**Given request a**
Update the rows from the line with "I will 51,52." to the line with "should pyautogui.click(x=823, y=517)." by replacing "hamburger navigation menu" with "main navigation menu". Change nothing else, and return only those lines.

**Text extract**
begin
The Department of Finance, meanwhile, has admitted that the EU and IMF retain the power to seek changes to the four-year plan, while Fine Gael say Brussels has given it permission to renegotiate the plan if it gets into power – thereby undermining the power or effectiveness of the plan.

2. #BANKS: The recovery division of Anglo Irish Bank may be merged with the remains of Irish Nationwide Building Society to form a second state-owned ‘bad bank’ after NAMA, the Irish Times reports.

NAMA’s moderate downsizing after the move to restrict its remaining loan purchases from €5m to €20m means that the banks are likely to be left with a “rump” of impaired loans, and the two most impaired banks could be used to help cleanse healthier institutions.

3. #WORK FOR WELFARE: Social protection minister Éamon Ó Cuív has said he has given further consideration to new policies that would require some people in receipt of social welfare to perform various community service roles, or face cuts to their benefits, RTÉ News reports.
end
**Given request b**
Answer these questions from the news extract:
(i) Which two entities may be merged to form a second state-owned 'bad bank'?
(ii) Who is the social protection minister?
(iii) According to Fine Gael, what has Brussels given it permission to do?

**Recorded information**
begin
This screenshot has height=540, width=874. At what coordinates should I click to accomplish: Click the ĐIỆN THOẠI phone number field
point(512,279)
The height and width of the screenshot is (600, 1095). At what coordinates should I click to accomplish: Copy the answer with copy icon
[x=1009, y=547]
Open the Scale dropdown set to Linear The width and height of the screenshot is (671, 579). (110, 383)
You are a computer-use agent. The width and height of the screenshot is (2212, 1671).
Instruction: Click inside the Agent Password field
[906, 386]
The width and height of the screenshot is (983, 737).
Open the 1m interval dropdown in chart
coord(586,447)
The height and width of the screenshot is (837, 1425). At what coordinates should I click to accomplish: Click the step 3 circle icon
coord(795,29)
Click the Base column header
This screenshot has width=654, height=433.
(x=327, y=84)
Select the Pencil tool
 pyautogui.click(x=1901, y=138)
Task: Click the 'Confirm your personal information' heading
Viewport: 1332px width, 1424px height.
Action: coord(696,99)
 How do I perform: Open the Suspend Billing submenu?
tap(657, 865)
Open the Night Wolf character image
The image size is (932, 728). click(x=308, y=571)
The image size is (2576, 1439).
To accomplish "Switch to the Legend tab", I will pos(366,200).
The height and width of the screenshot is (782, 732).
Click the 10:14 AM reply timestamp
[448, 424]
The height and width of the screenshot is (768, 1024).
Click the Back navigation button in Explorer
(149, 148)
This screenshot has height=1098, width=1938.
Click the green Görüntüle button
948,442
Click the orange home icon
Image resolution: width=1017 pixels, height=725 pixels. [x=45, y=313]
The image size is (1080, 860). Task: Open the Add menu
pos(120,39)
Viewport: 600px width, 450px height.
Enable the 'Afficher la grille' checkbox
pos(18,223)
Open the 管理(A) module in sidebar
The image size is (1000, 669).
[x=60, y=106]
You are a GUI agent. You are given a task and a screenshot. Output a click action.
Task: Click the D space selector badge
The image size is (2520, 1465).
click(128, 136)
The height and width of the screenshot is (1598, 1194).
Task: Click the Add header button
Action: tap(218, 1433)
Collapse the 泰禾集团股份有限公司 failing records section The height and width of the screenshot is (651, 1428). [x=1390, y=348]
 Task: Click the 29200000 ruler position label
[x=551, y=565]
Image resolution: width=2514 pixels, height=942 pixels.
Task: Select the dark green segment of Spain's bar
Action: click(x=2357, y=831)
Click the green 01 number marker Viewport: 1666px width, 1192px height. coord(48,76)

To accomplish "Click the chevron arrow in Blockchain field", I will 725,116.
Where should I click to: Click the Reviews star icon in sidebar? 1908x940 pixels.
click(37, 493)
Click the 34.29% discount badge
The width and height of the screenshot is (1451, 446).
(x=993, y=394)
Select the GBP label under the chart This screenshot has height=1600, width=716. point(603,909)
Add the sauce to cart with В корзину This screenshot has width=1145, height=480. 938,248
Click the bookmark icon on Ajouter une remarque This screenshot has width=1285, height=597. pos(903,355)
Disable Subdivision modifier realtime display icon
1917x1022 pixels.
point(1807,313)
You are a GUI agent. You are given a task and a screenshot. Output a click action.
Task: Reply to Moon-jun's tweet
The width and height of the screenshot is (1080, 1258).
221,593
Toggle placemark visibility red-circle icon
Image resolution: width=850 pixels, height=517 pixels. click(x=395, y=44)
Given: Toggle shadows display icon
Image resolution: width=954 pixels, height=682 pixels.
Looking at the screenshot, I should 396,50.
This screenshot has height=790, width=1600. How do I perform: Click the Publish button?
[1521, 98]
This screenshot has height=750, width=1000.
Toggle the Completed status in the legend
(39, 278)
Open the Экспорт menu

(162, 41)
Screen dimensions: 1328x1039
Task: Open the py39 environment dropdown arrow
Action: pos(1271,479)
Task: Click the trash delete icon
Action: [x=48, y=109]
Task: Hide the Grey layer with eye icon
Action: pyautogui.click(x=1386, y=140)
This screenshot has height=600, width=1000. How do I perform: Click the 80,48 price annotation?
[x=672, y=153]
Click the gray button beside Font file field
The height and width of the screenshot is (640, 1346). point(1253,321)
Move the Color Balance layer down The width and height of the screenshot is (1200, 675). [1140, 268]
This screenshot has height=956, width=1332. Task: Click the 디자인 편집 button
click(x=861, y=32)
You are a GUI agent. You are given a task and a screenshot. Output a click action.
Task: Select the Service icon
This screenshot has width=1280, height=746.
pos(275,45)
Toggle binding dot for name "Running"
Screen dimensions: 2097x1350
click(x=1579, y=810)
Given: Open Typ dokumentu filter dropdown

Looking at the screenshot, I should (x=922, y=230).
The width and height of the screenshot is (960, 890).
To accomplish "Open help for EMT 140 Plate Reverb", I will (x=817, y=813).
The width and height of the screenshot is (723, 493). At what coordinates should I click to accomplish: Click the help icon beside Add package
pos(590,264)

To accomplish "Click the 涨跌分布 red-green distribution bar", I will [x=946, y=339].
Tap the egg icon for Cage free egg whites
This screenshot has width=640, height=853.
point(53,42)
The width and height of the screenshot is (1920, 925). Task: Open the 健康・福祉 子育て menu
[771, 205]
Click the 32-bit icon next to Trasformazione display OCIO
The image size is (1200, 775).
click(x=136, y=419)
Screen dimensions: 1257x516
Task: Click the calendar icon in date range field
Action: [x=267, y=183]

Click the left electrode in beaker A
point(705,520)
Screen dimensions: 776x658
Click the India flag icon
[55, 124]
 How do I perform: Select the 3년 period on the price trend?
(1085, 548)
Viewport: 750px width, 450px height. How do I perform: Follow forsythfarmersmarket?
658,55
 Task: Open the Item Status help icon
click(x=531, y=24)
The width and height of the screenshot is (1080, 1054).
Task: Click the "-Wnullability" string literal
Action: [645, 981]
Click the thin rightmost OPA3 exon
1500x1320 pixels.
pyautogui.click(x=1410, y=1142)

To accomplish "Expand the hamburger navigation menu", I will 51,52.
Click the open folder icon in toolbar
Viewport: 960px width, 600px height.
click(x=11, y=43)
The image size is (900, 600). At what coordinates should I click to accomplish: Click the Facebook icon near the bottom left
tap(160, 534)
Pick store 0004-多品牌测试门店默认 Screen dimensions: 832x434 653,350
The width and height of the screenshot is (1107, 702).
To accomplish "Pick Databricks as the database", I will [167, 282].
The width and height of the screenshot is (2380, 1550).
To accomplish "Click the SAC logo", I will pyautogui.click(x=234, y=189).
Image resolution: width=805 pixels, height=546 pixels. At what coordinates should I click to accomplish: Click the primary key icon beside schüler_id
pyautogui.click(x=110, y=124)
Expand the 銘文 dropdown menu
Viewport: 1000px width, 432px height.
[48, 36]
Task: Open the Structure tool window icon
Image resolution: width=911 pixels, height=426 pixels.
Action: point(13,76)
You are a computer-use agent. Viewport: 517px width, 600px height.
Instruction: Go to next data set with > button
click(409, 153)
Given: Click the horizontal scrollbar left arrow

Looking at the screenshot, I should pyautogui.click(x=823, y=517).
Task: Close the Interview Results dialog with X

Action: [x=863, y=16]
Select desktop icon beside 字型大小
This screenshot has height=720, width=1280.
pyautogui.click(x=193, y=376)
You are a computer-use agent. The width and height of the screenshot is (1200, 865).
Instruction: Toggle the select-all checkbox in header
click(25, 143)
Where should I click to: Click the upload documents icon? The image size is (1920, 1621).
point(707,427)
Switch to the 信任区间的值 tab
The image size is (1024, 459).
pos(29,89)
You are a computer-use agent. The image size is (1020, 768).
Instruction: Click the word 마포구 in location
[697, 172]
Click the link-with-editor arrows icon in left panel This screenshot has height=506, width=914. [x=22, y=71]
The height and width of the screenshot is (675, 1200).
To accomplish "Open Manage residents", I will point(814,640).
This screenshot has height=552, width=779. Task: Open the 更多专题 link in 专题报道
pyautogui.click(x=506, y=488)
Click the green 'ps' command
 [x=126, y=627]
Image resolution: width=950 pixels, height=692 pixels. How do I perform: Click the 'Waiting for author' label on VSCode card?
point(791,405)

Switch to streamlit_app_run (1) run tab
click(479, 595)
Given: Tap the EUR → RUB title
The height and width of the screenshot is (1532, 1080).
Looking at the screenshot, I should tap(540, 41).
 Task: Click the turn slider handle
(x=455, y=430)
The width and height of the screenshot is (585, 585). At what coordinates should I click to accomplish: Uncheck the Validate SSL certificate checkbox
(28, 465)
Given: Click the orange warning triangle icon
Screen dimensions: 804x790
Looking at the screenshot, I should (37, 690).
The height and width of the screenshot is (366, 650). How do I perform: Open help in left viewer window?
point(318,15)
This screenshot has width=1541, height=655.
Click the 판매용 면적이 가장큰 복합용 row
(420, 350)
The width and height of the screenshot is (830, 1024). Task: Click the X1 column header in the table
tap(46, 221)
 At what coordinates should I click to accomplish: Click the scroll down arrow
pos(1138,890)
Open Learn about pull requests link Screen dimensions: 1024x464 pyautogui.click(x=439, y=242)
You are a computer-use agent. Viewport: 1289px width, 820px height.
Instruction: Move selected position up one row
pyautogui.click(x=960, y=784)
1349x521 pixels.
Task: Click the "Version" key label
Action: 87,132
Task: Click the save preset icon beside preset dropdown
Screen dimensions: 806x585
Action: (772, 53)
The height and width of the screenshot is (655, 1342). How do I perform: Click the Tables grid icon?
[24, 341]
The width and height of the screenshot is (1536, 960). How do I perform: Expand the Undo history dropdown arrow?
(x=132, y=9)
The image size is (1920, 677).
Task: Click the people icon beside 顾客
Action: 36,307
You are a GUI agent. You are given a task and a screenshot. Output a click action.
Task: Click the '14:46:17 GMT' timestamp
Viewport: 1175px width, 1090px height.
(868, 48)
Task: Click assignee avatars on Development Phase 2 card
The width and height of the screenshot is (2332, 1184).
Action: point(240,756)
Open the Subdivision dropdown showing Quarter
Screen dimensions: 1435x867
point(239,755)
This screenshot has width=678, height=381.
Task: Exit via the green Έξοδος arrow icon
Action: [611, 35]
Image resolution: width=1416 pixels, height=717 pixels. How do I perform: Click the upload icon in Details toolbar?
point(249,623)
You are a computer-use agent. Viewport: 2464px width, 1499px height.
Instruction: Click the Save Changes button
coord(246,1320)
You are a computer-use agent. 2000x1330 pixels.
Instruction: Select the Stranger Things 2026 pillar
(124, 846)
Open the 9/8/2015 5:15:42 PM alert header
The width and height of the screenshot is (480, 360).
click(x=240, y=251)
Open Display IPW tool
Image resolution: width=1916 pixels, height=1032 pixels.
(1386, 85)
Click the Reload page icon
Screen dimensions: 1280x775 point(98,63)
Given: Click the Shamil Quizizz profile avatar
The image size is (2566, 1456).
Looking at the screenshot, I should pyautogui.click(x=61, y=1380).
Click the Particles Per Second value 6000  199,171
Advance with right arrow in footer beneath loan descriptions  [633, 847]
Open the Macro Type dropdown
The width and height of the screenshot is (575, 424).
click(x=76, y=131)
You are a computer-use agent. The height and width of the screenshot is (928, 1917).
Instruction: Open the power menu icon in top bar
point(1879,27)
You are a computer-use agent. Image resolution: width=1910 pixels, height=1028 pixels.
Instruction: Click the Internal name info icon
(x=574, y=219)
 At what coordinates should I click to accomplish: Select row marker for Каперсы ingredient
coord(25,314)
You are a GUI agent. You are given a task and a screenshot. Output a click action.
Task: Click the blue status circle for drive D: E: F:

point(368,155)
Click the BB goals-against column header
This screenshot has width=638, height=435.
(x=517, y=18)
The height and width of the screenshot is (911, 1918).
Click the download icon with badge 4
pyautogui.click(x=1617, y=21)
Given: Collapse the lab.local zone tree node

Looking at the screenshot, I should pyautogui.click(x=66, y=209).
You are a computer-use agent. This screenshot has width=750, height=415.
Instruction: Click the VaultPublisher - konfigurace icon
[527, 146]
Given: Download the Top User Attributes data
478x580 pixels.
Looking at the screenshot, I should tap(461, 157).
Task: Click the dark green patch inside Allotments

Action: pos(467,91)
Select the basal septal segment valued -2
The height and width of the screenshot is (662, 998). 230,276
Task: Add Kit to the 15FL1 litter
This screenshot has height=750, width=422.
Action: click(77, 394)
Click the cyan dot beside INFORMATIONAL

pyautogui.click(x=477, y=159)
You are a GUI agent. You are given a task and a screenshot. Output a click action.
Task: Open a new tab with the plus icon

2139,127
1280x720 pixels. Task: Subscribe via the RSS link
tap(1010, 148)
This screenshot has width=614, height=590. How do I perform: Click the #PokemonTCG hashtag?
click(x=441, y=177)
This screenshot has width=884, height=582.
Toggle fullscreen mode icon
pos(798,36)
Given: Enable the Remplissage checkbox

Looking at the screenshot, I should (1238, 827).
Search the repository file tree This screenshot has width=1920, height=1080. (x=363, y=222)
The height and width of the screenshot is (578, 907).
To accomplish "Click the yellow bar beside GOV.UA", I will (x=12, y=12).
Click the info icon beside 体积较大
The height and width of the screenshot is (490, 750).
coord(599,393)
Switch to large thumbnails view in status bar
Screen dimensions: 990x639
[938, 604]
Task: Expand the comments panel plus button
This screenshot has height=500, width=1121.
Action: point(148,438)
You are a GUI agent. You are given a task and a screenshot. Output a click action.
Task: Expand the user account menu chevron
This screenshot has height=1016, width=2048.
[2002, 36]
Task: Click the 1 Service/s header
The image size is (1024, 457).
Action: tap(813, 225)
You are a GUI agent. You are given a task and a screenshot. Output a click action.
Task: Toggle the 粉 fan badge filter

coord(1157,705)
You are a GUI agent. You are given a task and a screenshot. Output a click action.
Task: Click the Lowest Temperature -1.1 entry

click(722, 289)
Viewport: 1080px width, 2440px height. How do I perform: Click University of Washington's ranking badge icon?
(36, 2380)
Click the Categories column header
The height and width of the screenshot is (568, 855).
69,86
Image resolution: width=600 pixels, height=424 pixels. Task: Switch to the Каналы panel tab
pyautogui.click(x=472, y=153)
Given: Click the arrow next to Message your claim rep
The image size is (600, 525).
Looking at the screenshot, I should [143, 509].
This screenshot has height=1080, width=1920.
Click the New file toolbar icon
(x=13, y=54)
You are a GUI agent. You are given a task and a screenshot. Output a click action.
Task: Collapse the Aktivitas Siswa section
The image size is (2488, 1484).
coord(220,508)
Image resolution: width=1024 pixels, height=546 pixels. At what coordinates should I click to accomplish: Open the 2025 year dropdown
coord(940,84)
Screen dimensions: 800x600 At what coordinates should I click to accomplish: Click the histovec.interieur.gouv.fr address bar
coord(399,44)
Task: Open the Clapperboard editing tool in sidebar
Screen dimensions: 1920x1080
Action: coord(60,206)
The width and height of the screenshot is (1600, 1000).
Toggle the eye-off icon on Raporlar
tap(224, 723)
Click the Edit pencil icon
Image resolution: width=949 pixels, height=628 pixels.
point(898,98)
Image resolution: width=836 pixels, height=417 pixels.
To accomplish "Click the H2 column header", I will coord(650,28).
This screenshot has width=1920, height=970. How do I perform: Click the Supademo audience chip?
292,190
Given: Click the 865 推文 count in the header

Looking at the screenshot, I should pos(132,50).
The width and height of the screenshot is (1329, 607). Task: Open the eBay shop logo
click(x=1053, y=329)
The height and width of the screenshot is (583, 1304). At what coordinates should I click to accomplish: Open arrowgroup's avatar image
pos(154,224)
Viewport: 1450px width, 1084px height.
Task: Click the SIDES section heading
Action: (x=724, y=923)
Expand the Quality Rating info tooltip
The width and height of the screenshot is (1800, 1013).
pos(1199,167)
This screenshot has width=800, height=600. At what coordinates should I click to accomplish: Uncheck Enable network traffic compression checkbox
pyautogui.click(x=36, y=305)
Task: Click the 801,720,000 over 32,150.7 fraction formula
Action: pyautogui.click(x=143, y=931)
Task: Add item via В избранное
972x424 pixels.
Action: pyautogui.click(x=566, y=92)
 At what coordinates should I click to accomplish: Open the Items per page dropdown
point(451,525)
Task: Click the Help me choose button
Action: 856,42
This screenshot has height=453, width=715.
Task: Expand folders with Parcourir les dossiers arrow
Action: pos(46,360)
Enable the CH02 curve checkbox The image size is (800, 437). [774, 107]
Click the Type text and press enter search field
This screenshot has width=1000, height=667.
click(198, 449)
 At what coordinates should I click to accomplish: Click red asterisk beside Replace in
end
**Exercise result a**
To accomplish "Expand the main navigation menu", I will 51,52.
Click the open folder icon in toolbar
Viewport: 960px width, 600px height.
click(x=11, y=43)
The image size is (900, 600). At what coordinates should I click to accomplish: Click the Facebook icon near the bottom left
tap(160, 534)
Pick store 0004-多品牌测试门店默认 Screen dimensions: 832x434 653,350
The width and height of the screenshot is (1107, 702).
To accomplish "Pick Databricks as the database", I will [167, 282].
The width and height of the screenshot is (2380, 1550).
To accomplish "Click the SAC logo", I will pyautogui.click(x=234, y=189).
Image resolution: width=805 pixels, height=546 pixels. At what coordinates should I click to accomplish: Click the primary key icon beside schüler_id
pyautogui.click(x=110, y=124)
Expand the 銘文 dropdown menu
Viewport: 1000px width, 432px height.
[48, 36]
Task: Open the Structure tool window icon
Image resolution: width=911 pixels, height=426 pixels.
Action: point(13,76)
You are a computer-use agent. Viewport: 517px width, 600px height.
Instruction: Go to next data set with > button
click(409, 153)
Given: Click the horizontal scrollbar left arrow

Looking at the screenshot, I should pyautogui.click(x=823, y=517).

**Exercise result b**
(i) The recovery division of Anglo Irish Bank and the remains of Irish Nationwide Building Society
(ii) Éamon Ó Cuív
(iii) Renegotiate the four-year plan if it gets into power